Daniel Radcliffe’s first post-Harry movie is an old-fashioned haunted house/ghost story with all kinds of familiar, yet beautifully timed practical effects and, maybe, a teensy bit of CG sweetening.
Young widower Arthur Kipps [Radcliffe] gets sent off to the hamlet of Crythin Gifford to handle the paperwork of a recently deceased woman who lived in a spooky house on a promontory connected to the hamlet by a long causeway that is covered by the tide for long stretches. This assignment represents Kipps’ last chance to remain employed – since his wife died in childbirth, he hasn’t exactly set London ablaze with his work.

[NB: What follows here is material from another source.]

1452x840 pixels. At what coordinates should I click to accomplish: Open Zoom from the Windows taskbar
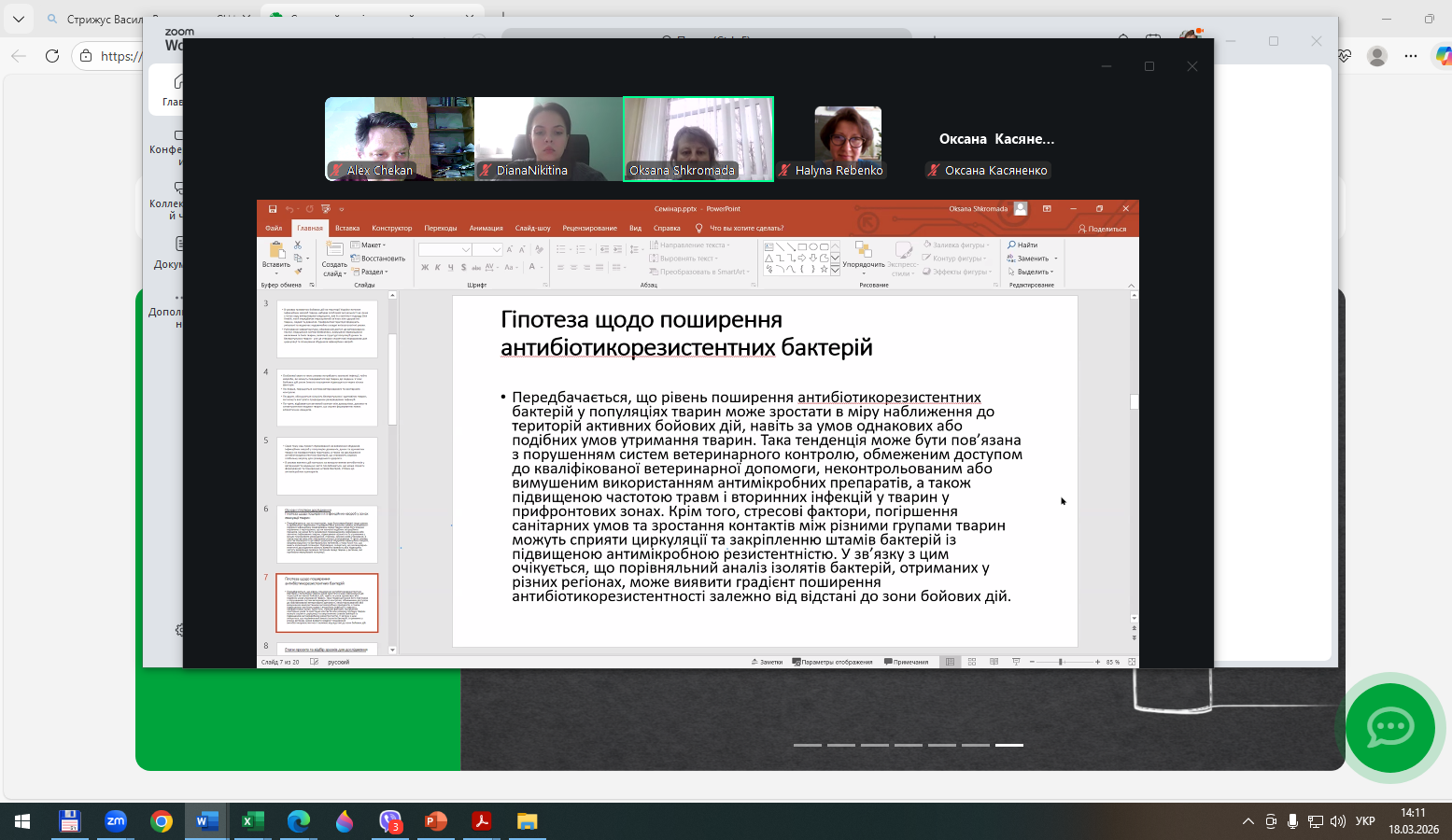(115, 821)
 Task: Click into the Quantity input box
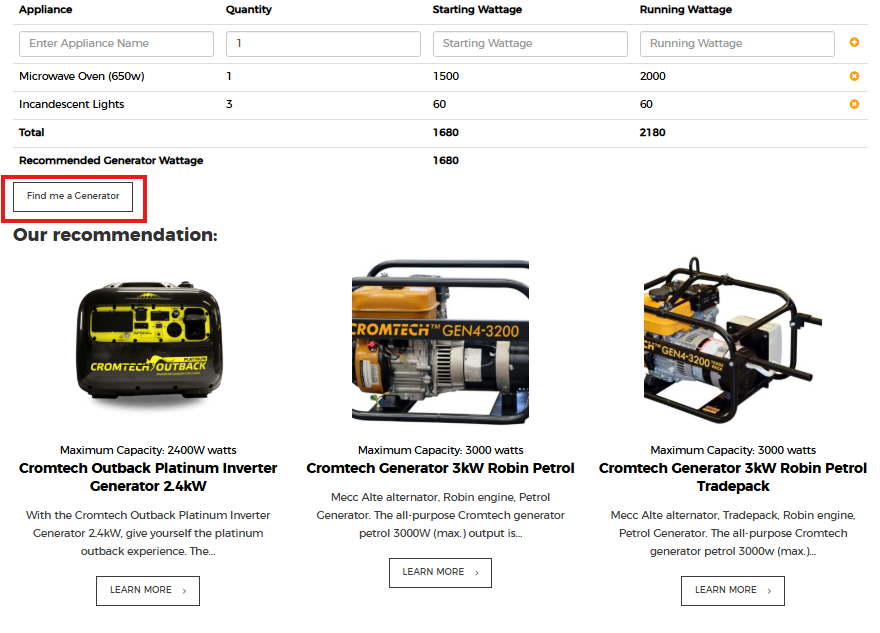point(323,44)
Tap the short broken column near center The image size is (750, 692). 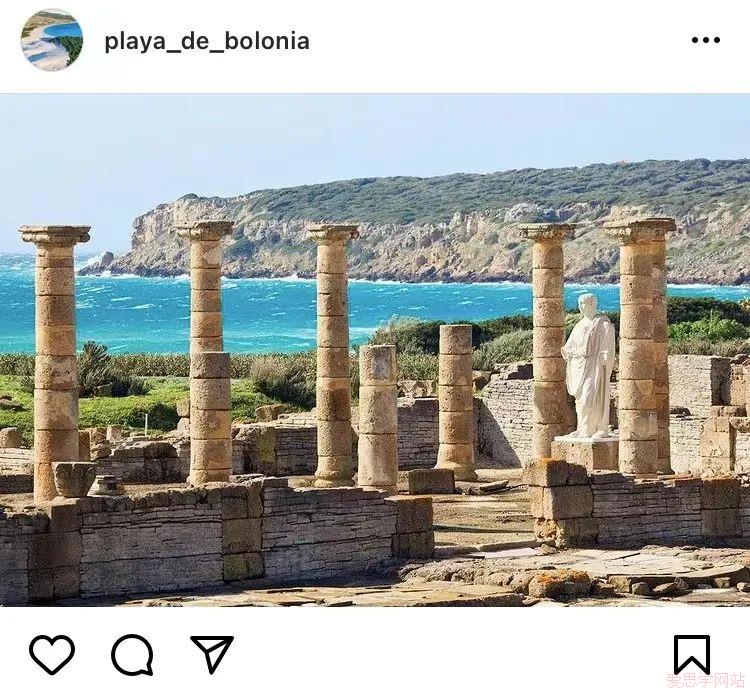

There are clichés in these kinds of movies – spooky old houses [check], inhospitable townspeople [check], a dog that barks at unseen threats [check], that frantically rocking empty rocking chair [check], creepy toys [check], and so on – but most of them still work when used judiciously and timed perfectly so, naturally, Kipps is told that he has no reservation at the inn [‘We’re booked solid for the week!’ glowers the innkeeper]; the town constable [David Burke, The Adventures of Sherlock Holmes] is less than helpful and only the very modern Mr. Daily [Ciarin Hinds], who drives a splendid new rolls Royce motorcar, seeming even the slightest bit friendly.
This third attempt by the new Hammer Films, in co-operation with CBS Films, to recapture the glory of the original Hammer might just get the job done [the first, Let Me In, was brilliant but did little business; the second, The Resident, went straight to VOD]. It works, not just because of the clichés – there’s even a raven for crying out loud!
Instead, The Woman In Black is effective because Jane Goldman [Stardust, Kick-Ass] has adapted the novel with an eye – and an ear – to salting those clichés into the story in such a way that they pop up at completely unexpected moments; a beat sooner here, a beat later there.
Also, Director James Watkins fills his cast with superb actors and lets them do what they do best, with combining music [Marco Beltrami’s score is genuinely eerie], practical effects and pacing to provide more than a few goosebumps moments. Goldman and Watkins also go for it in the end, too. From some perspectives, The woman In Black does not have a happy ending in the usual sense. From other, it’s a perfect, joyous conclusion to a dark, strange, genuinely chilling little movie.
Trust me, it was great to hear a young audience shrieking – and getting freaked out by a movie that didn’t really on eviscerations for its jump moments.